The banks which will survive going forward are either regional lenders, such as German savings banks, or banks with focused business models and a global presence, he said.

“There is a tremendous opportunity to take market share organically but, frankly, inorganically as well,” Jain said.

Asked what role Deutsche Bank could play in the consolidation, Jain said, “I think I was very clear that there is a lot of work that lies ahead for the banking industry and Deutsche Bank in particular”.

Deutsche Bank is still working on meeting global rules on capital and risk, Jain said, adding, “We are not at the finishing line.”

While before the crisis it was difficult to differentiate between a state-controlled Landesbank and Deutsche Bank, the industry has now forced a change which will benefit banks with sound brands and strong capital bases, he said.

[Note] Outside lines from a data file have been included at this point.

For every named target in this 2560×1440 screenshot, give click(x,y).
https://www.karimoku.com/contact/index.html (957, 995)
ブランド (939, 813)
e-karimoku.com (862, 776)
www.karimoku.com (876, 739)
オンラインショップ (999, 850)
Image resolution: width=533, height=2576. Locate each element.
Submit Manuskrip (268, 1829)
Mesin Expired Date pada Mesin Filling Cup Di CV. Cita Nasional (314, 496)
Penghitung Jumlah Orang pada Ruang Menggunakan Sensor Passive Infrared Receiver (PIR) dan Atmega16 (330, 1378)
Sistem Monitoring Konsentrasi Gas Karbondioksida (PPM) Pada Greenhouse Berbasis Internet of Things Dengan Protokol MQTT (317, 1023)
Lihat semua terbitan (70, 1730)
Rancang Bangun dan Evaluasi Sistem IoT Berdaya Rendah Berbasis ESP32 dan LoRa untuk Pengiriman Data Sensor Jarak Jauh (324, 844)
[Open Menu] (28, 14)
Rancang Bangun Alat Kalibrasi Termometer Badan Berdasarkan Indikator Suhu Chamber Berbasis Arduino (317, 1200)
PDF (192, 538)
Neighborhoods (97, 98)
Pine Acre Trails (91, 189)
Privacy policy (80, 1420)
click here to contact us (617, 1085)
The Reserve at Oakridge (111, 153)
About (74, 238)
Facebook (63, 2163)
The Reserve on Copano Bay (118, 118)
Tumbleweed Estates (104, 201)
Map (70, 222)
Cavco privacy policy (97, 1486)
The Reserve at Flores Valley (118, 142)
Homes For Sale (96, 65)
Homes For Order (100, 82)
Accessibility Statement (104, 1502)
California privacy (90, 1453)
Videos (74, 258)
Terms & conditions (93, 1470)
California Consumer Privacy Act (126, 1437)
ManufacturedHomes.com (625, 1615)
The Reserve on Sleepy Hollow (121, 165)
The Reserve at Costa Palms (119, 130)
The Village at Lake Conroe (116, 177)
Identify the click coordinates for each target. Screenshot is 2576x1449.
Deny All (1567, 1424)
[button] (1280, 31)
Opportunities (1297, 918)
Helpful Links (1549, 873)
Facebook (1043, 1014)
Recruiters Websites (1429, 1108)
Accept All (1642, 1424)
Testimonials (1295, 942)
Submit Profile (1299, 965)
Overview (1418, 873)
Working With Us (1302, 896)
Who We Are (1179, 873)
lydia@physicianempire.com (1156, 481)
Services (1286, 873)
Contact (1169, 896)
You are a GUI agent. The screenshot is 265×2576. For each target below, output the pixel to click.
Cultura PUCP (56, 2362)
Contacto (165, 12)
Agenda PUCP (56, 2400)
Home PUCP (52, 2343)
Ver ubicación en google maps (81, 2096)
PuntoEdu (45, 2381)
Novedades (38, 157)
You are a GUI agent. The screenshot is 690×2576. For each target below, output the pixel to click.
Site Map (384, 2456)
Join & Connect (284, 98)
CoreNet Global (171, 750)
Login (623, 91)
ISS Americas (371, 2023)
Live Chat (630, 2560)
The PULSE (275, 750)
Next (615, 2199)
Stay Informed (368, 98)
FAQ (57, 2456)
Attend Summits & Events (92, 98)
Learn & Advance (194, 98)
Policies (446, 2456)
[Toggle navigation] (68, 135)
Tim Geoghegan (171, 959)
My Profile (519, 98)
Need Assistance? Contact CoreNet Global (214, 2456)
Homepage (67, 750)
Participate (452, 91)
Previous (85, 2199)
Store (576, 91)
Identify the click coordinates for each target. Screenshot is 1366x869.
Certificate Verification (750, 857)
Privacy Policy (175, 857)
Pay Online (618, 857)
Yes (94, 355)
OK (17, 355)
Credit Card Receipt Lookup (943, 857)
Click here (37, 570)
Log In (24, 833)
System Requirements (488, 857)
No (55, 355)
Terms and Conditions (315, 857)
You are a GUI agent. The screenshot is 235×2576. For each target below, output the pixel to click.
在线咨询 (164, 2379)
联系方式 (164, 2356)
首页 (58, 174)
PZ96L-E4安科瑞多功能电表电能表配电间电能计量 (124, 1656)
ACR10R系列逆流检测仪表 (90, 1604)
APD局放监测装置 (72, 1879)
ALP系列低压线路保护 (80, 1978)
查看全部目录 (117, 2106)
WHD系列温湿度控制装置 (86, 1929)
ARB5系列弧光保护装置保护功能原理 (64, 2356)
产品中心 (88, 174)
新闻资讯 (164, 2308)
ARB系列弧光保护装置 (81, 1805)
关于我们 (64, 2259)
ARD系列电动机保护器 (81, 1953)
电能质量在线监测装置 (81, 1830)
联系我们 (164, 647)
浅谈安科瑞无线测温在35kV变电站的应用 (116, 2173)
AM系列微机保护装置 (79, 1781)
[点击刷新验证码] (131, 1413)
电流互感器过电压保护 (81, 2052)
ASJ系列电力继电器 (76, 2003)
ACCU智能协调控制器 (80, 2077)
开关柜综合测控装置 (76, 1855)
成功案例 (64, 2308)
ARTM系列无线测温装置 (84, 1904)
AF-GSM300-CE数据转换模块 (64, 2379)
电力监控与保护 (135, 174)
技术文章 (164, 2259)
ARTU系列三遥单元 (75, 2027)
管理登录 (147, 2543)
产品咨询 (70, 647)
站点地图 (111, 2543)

“No German bank is as global as we are, and no global bank is as German as we are,” Jain said.

Although consolidation is likely to continue, Jain said the industry still lacks a mechanism to make large banks safer.

“I will not stand here and pretend that the ‘too big to fail’ model has been solved,” Jain said, referring to the problem of how to shelter taxpayers from paying for a bailout.

“The entire sector has to get to the point, that no matter what takes place the odds that we will come back to the taxpayer will be reduced to nothing.”

Although some banks are too big to fail, Jain said there was a need for scale so that banks can operate on a global basis.

“There is a minium scale for efficiency. It is a little misleading to think you can be small and globally competitive,” he said.